Now, a joint study by the Connecticut Department of Energy and Environmental Protection and University of Connecticut’s Veterinary Medical Diagnostics Laboratory has turned up traces of the pesticides in Long Island Sound lobsters, according to a DEEP news release.
DEEP officials sent nine "weak" lobsters caught in an area in the middle of the Sound, south of Norwalk, in September, 2011 for testing at the UConn lab. First the lobsters were tested for the presence of bacteria or parasites that are sometimes present when the creatures become stressed due to warmer than normal water temperatures. These tests "provided no evidence of a consistent pattern of tissue injury that would explain the mortalities," according to the DEEP.
But when the lobsters' tissues were tested for the presence of three common mosquito pesticides — malathion, methoprene, and resmethrin — "the tests showed some lobsters collected in the mid-Sound waters were exposed to resmethrin and at least one was exposed to methoprene. Malathion was not present in any of the samples," the release states.
The DEEP, however, cautions that the testing is only preliminary and therefore not conclusive.
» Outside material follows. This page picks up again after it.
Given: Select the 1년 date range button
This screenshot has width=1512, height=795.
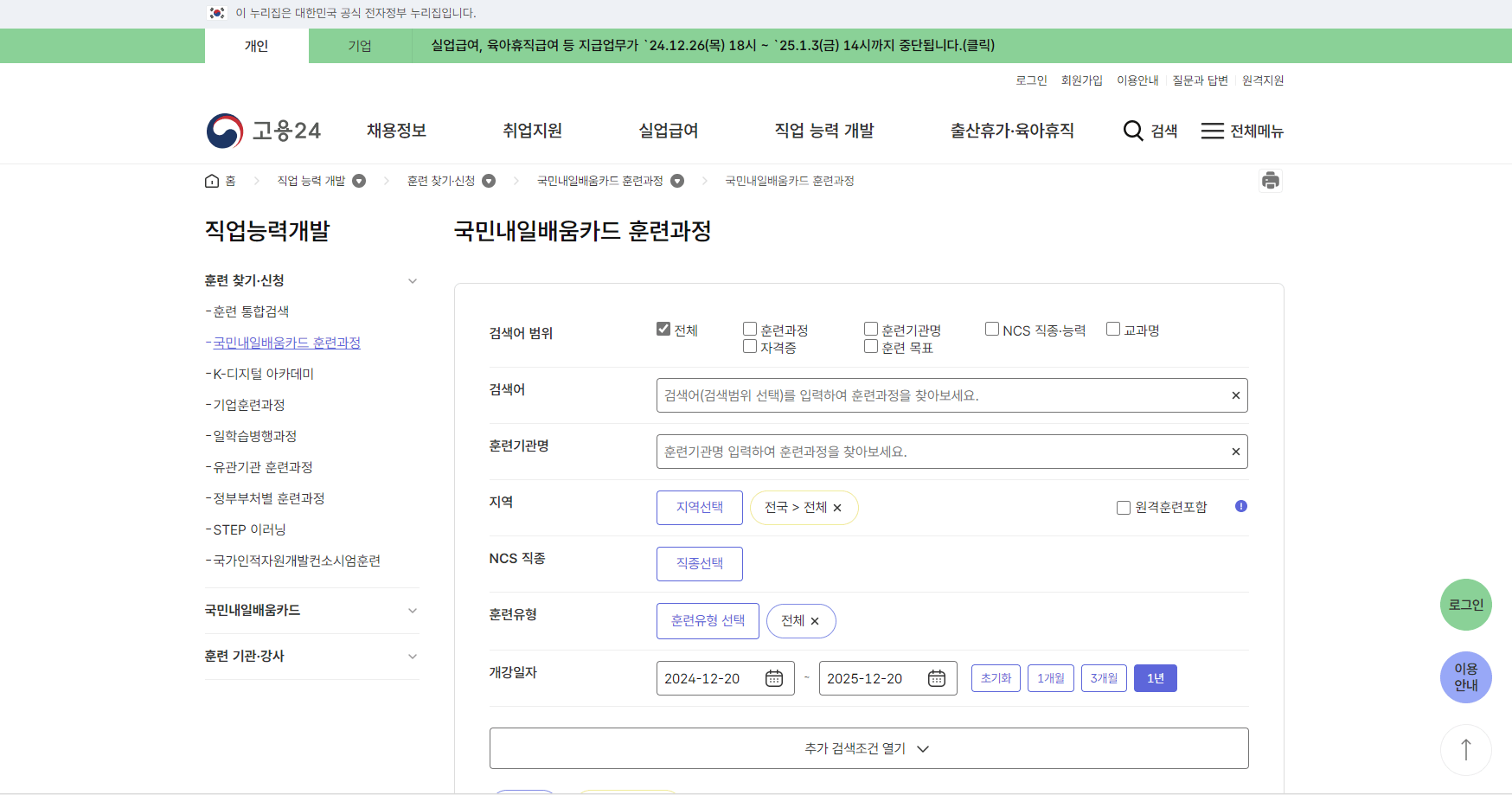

"Given the preliminary nature of these tests and the small sample size, it is not yet clear what the presence of the pesticides in the lobster tissue means to the relative health of the lobster population," the release states.
As such the DEEP is "undertaking a comprehensive study seeking reasons for the continued decline in the lobster population of Long Island Sound," which will, said DEEP Commissioner Daniel C. Esty, employ "sophisticated laboratory tests to obtain a better understanding of why this species — and an industry it has historically supported — is now in danger of collapse."
The DEEP hopes to have the results from the next round of testing this fall.